LA_noirTestimonial by Toni DeVito ’77:

Reed College’s own Mike Teskey, along with Esotouric, has arranged an absolute-must, don’t-miss weekend, March 7-9, for we who are inquisitive about the social and urban history of this unique place that we call home: Los Angeles.

Esotouric changed my life. Its tours are museums on wheels. Kim and Richard engage in repartee, present visuals, tell obscure stories. My husband and I have enjoyed two of their tours: the first about the Black Dahlia, and the other, Chandler’s Los Angeles, which included a stop for ice cream with booze-inspired flavors. Kim and Richard run that kind of tour.

Owners Kim Cooper and Richard Schave are art historians, archivists, writers, and information detectives. Their brains are encyclopedias; they know everything about Los Angeles, much of it arcane, all of it fascinating. I would dub them honorary Reedies, although they are actually graduates of UC Santa Cruz and UCLA; they are serious about their subjects (crime, noir, art, architecture, city planning), but present it with flair, style, and humor. They transformed the Downtown Los Angeles Art Walk into a non-profit organization; the monthly walk is now a highlight of downtown nightlife.

My first encounter with these social and art historians was at the Cal State Los Angeles teaching crime lab. I wondered what kind of ghoulish people might be there. It turned out that the room was packed with people from all over the city, including a high-school student, accompanied by her mom, who was interested in forensic science (A fan of C.S.I., she confessed.). Our speakers discussed two different crimes in elaborate, gritty detail. A tour of the crime lab included a replica of a murder that students have to solve. The blood splatter on Phil Spector after he murdered Lana Clarkson was another puzzle for students.

These sights and events would be merely macabre, but the social fabric and cultural norms–and deviations–of the time are woven into these crime discussions, adding insight into the ever-evolving landscape of Southern California.

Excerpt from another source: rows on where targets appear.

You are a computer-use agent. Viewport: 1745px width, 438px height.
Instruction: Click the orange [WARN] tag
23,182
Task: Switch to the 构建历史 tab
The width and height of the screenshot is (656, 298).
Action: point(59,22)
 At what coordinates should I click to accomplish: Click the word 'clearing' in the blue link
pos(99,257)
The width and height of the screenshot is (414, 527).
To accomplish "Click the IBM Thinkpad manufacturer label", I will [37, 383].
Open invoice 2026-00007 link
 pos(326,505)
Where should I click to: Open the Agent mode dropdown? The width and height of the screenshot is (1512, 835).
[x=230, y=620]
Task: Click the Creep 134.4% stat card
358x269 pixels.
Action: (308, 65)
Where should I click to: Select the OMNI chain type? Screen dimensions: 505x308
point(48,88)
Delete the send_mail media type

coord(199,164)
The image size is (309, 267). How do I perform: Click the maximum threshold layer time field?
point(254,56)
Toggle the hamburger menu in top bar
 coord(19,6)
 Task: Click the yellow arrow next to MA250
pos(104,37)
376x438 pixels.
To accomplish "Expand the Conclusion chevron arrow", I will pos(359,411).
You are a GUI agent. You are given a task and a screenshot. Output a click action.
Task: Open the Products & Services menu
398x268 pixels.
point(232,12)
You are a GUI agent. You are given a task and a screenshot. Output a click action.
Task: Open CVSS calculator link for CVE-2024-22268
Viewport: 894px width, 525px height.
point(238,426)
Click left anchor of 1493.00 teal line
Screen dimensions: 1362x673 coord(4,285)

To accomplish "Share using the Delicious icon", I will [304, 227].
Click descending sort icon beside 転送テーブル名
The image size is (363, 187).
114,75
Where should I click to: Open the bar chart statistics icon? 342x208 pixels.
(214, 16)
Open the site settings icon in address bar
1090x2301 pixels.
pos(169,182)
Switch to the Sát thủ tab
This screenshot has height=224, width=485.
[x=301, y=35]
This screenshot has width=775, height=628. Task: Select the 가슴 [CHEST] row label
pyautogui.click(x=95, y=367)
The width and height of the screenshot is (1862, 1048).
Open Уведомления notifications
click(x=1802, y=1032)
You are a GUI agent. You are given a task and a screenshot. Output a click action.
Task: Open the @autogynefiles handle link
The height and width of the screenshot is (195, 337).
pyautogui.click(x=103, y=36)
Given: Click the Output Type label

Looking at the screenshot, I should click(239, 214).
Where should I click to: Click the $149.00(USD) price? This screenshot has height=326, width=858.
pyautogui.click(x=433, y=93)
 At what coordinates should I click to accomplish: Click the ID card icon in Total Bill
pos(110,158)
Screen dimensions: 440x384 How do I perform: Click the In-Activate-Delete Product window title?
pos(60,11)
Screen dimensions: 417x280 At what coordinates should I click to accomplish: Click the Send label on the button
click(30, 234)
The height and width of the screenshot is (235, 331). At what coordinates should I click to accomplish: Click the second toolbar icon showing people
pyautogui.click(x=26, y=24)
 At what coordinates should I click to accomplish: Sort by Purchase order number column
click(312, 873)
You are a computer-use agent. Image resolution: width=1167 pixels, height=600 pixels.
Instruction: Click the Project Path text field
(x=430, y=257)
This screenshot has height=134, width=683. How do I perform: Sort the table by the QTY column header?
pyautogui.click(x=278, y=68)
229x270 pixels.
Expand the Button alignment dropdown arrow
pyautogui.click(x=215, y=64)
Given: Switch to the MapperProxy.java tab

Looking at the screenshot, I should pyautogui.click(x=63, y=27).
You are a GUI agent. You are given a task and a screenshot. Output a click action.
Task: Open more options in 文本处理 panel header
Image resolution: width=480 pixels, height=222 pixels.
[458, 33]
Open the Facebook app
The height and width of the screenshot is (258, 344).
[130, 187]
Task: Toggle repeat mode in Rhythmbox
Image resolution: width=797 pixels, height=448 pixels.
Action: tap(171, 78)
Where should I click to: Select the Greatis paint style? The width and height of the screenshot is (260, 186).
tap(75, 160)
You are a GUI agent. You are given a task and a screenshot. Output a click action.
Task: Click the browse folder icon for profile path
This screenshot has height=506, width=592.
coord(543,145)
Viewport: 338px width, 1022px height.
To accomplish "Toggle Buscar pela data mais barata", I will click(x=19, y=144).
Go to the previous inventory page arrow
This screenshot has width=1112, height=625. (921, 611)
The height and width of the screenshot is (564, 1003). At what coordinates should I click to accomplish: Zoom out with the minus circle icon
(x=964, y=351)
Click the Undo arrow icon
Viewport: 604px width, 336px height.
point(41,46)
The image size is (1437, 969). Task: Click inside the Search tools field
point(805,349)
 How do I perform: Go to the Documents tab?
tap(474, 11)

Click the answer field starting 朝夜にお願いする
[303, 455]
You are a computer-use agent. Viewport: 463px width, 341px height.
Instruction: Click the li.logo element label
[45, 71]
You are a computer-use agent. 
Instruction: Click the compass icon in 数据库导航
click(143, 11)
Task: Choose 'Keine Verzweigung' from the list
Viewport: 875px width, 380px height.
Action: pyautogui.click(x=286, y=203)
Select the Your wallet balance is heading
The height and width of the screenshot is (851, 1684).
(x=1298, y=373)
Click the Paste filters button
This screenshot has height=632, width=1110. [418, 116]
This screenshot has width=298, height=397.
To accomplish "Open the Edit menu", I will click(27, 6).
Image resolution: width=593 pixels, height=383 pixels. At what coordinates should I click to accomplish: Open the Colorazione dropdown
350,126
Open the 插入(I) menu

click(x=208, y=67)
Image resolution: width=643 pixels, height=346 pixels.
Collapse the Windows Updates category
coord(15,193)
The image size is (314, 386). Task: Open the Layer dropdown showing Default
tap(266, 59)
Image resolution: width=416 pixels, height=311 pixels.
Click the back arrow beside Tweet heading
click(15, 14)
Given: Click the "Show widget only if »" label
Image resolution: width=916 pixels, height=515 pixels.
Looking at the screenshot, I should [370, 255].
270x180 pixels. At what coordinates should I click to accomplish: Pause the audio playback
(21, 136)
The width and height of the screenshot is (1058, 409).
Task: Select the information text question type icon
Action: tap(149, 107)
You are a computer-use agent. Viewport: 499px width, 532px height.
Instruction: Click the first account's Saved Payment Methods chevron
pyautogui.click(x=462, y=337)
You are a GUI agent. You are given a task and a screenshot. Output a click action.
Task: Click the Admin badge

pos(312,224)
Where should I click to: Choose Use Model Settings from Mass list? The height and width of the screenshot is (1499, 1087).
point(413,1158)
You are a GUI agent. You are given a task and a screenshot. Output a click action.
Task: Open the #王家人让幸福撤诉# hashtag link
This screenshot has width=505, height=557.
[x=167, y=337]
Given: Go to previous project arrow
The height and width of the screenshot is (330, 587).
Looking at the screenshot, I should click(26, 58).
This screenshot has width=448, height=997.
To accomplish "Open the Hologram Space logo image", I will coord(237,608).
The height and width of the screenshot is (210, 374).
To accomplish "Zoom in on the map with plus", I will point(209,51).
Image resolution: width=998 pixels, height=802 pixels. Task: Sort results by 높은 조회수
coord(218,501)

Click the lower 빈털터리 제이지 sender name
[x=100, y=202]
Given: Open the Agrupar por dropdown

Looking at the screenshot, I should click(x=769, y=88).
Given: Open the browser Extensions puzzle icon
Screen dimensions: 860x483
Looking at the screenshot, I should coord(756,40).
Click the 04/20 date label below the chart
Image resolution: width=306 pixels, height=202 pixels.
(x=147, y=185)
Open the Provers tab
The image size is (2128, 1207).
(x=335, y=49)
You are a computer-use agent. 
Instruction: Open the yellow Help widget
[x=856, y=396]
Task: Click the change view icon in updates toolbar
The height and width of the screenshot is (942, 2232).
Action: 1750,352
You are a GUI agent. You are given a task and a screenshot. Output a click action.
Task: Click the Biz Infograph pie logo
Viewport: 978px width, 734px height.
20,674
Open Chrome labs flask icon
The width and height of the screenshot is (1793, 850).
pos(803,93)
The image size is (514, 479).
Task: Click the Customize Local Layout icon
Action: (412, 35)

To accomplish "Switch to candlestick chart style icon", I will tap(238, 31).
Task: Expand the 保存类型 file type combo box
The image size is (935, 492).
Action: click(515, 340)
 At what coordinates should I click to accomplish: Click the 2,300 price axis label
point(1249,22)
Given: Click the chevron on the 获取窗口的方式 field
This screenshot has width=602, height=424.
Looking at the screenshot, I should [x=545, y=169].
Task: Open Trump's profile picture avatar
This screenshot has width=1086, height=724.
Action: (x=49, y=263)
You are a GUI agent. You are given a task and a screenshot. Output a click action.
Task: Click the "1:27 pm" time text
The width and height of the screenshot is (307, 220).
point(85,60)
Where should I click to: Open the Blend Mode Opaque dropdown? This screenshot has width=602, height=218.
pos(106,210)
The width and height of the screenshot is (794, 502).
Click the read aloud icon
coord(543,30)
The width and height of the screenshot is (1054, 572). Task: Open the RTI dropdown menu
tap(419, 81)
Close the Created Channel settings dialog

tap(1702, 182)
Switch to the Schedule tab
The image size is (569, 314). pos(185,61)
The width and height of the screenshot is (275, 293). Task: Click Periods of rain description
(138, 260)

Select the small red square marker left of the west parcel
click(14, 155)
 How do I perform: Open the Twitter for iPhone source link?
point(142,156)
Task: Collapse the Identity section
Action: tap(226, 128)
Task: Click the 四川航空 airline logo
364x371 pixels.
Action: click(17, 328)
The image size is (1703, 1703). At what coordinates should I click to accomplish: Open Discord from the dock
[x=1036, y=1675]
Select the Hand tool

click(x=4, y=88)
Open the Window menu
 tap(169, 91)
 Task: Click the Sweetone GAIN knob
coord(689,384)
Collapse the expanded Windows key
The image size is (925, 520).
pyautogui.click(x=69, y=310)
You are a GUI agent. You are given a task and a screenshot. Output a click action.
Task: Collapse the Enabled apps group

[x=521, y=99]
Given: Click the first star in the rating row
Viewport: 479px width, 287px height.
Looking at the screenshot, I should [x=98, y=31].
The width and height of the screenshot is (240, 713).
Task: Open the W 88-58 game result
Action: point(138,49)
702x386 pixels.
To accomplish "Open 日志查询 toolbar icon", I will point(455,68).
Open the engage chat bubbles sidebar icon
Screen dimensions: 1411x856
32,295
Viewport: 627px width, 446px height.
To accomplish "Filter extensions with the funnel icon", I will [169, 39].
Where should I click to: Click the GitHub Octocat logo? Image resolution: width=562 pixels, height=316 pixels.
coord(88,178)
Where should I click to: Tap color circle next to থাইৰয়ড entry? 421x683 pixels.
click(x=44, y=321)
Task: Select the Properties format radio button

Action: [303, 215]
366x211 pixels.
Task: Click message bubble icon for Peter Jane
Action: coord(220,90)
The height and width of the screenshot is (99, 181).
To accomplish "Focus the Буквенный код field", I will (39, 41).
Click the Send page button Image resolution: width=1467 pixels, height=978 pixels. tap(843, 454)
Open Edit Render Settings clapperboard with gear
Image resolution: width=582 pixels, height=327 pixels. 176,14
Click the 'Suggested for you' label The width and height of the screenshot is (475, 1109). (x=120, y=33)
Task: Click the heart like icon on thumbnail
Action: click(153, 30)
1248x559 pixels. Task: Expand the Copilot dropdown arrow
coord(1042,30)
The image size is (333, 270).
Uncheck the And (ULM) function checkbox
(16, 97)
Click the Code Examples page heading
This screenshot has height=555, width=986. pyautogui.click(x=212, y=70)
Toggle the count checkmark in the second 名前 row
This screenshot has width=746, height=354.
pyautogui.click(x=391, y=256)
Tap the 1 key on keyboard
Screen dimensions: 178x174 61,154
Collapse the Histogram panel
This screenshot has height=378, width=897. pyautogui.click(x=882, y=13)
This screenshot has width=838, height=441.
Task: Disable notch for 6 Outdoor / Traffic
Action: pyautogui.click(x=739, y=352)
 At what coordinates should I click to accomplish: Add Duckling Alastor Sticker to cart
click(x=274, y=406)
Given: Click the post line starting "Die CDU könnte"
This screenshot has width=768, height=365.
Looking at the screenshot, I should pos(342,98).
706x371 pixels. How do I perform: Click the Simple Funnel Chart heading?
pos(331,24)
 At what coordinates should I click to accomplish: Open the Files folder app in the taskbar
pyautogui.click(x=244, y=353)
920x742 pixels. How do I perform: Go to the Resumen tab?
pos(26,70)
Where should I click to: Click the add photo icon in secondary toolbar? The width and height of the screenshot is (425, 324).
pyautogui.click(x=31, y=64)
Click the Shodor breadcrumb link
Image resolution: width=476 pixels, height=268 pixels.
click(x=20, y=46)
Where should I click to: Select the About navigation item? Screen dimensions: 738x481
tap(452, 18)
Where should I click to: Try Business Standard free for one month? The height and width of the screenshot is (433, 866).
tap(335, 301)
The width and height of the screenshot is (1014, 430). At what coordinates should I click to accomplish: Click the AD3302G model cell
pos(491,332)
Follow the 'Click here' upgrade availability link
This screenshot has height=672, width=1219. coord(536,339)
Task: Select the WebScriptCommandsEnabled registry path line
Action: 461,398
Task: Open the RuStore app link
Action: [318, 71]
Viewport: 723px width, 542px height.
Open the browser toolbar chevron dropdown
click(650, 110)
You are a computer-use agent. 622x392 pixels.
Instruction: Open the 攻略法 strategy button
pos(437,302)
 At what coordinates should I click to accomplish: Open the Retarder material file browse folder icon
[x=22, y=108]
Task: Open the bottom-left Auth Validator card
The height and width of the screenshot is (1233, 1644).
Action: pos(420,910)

I quote from the Esotouric website:

Los Angeles is a city without a center, but with an unjustly bad reputation. It’s also home to fascinating people, places and happenings. But these wonders are dotted over a vast and confusing landscape, drowned out by media blare and corporate blather. You could easily spend years in hard searching to discover the real Los Angeles, those hidden gems and secret gatherings that give this city a soul.